He looked like he was about to go on when Celina appeared behind him. “Tom, do you know the girls were watching Knocked Up? I told Jenna that’s not for kids. I told her, no more movies or TV for her for the rest of the day.”
Galvin shrugged. “Ah, Celina, she’s got a guest this weekend. Let’s give her a break.”
“No,” Celina said severely. “She has to learn, she breaks the rules, there are consequences.”
• • •
A few hours later they landed at Aspen/Pitkin Airport, where they were picked up by a driver, a different one, in a black Chevy Suburban.

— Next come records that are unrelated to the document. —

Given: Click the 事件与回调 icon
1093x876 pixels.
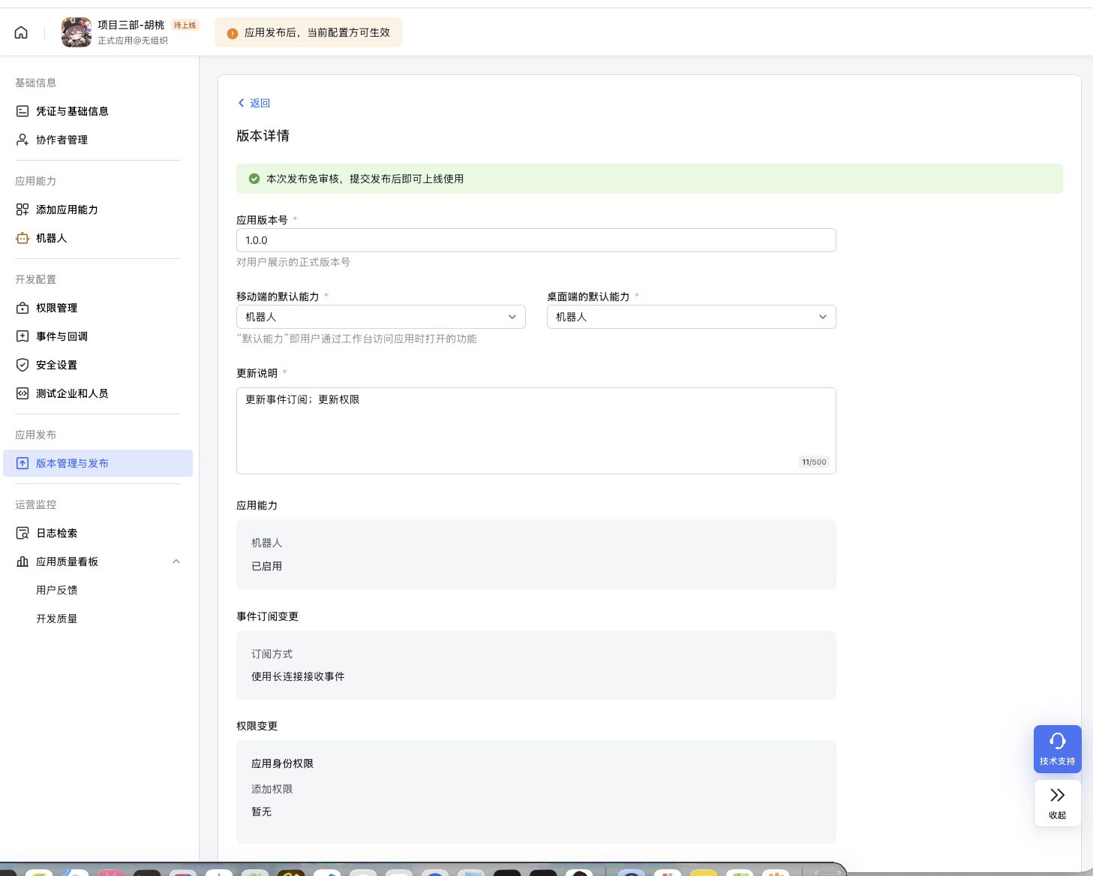Looking at the screenshot, I should [x=23, y=336].
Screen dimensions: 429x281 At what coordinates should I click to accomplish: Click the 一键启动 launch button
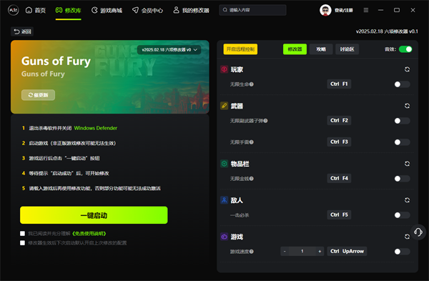tap(94, 215)
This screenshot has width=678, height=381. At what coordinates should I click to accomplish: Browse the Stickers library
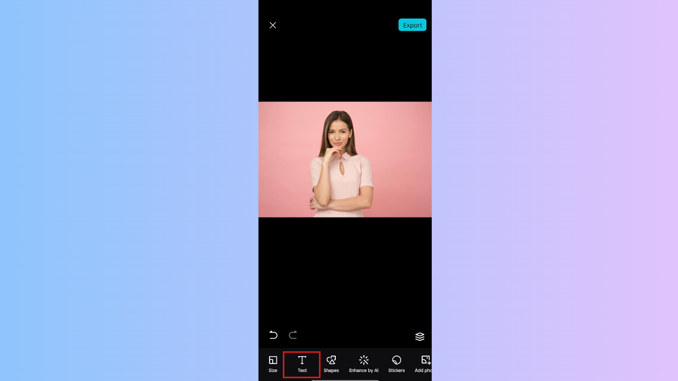click(396, 364)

This one was armored, too.
40
If he hadn’t known it was a private house, Danny would have assumed they were pulling up in front of a deluxe ski resort. It was an immense, rambling contemporary structure with a Japanese feel to it, built of stone and logs, a short drive north of town in a part of Aspen called Red Mountain. The curves and peaks of the roof were dusted with drifts of snow like powdered sugar.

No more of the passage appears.